== TEXTAUSZUG

Postwachstum, grünes Wachstum, grünes Schrumpfen - wo geht die Reise hin?
Wenn ich draußen in der Natur bin, ist klar, dass alles, was wächst, auch wieder vergeht. Das Leben verläuft zyklisch.

„Die Grenzen des Wachstums“ wurden 1972 von Donella und Denis Meadows veröffentlicht. Spätestens, allerspätestens seit diesem Bericht des Club of Rome ist der Gedanke unterwegs, dass ein unbegrenztes Wirtschaftswachstum in einer begrenzten Welt nicht möglich ist.
Andererseits hat menschliche Kreativität schon so viele Grenzen überschritten und so starke Ketten gesprengt, dass viele daran glauben, dass „alles“ möglich sei.
Irgendwo in dieser Gemengelage wabert die öffentliche Diskussion darüber, ob wir mit grünen Technologien einfach weiter wachsen können, nur eben ohne schädliche Emissionen. Oder ob wir unseren Konsum und damit auch die Produktion erheblich zurückfahren müssen, weil jede Produktion Emissionen nach sich zieht. Und ganz ehrlich, ich bin auch ab und zu hin und her gerissen und finde immer wieder andere Perspektiven auf diesem Spektrum. Schauen wir uns also die pointiertesten Positionen an:
Grünes Wachstum:
Elektroauto statt Verbrenner, Wärmepumpe mit grünem Strom, grüner Wasserstoff in energieintensiven Produktionszweigen - und weiter kann alles gehen wie bisher. Hauptsache, wir hören auf, Zeug zu verbrennen (Kohle, Öl, Gas). Neue Technologien helfen uns dabei, echte Alternativen zu entwickeln, emissionsfrei Güter zu produzieren und uns von A nach B zu bewegen. Diese „Transformation“ soll dabei neue Chancen eröffnen, sie soll die Tür sein in ein neues, aber unschädliches marktwirtschaftliches Zeitalter. Was dabei allerdings unbedingt klappen muss, ist eine Entkopplung von Wirtschaftswachstum und Treibhausgasemissionen. Das heißt, wir müssten das Sozialprodukt weiter steigern, aber gleichzeitig die Emissionen zurück fahren.
Dazu kommen wir später noch mal.

====
== GEGEBENE DATEN

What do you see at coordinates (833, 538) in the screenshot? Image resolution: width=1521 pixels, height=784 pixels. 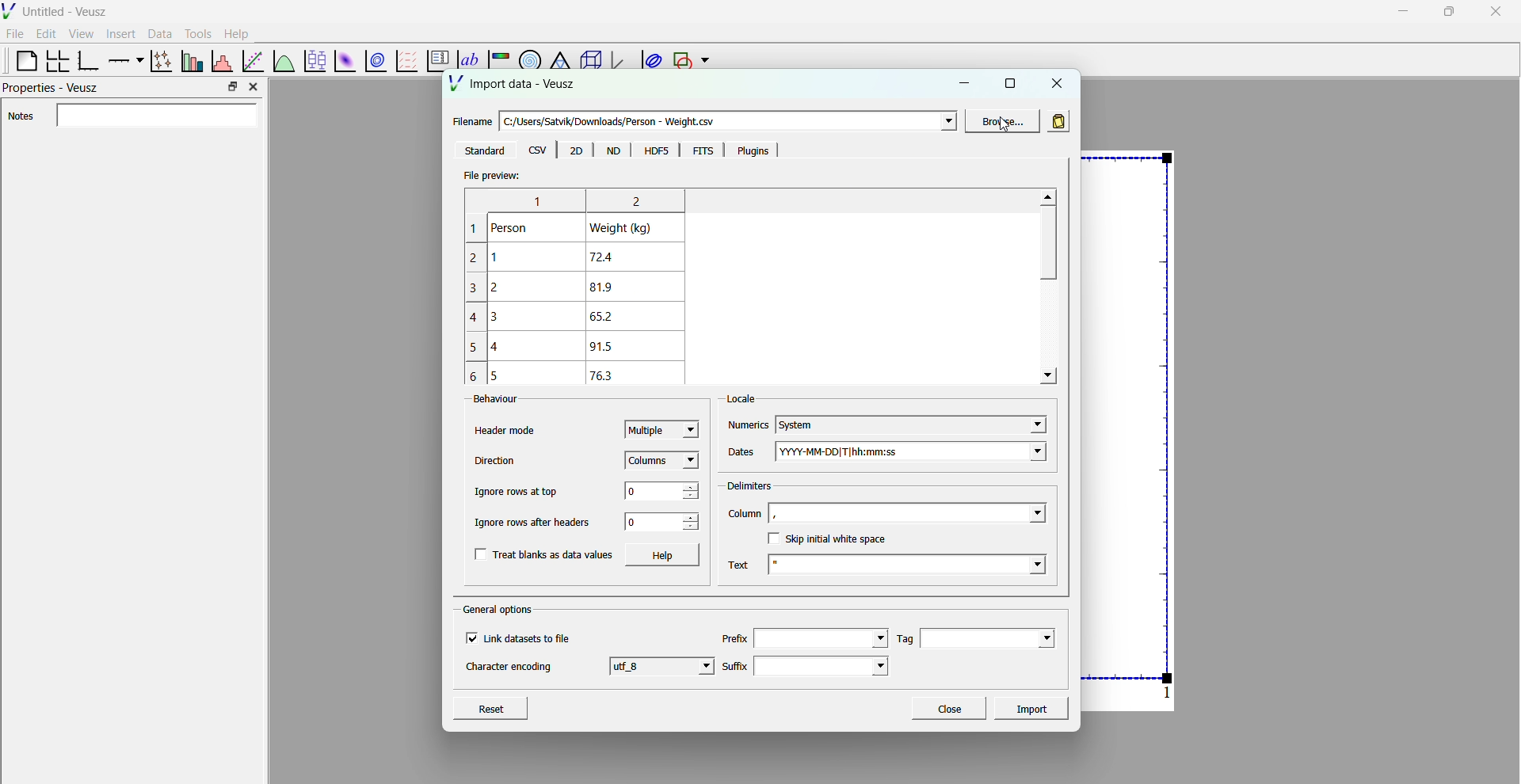 I see ` SKIp inital white space` at bounding box center [833, 538].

====

**AUFGABENSTELLUNG**: Warum müssten wir laut dem Textauszug unseren Konsum und damit auch die Produktion erheblich zurückfahren? Erklären Sie das in ein bis drei Sätzen.

**VOLLSTÄNDIGE LÖSUNG**: Weil jede Produktion Emissionen nach sich zieht. Nach dieser Position reicht es daher nicht, mit grünen Technologien einfach weiter zu wachsen. Nur weniger Konsum und damit weniger Produktion würde die Emissionen senken.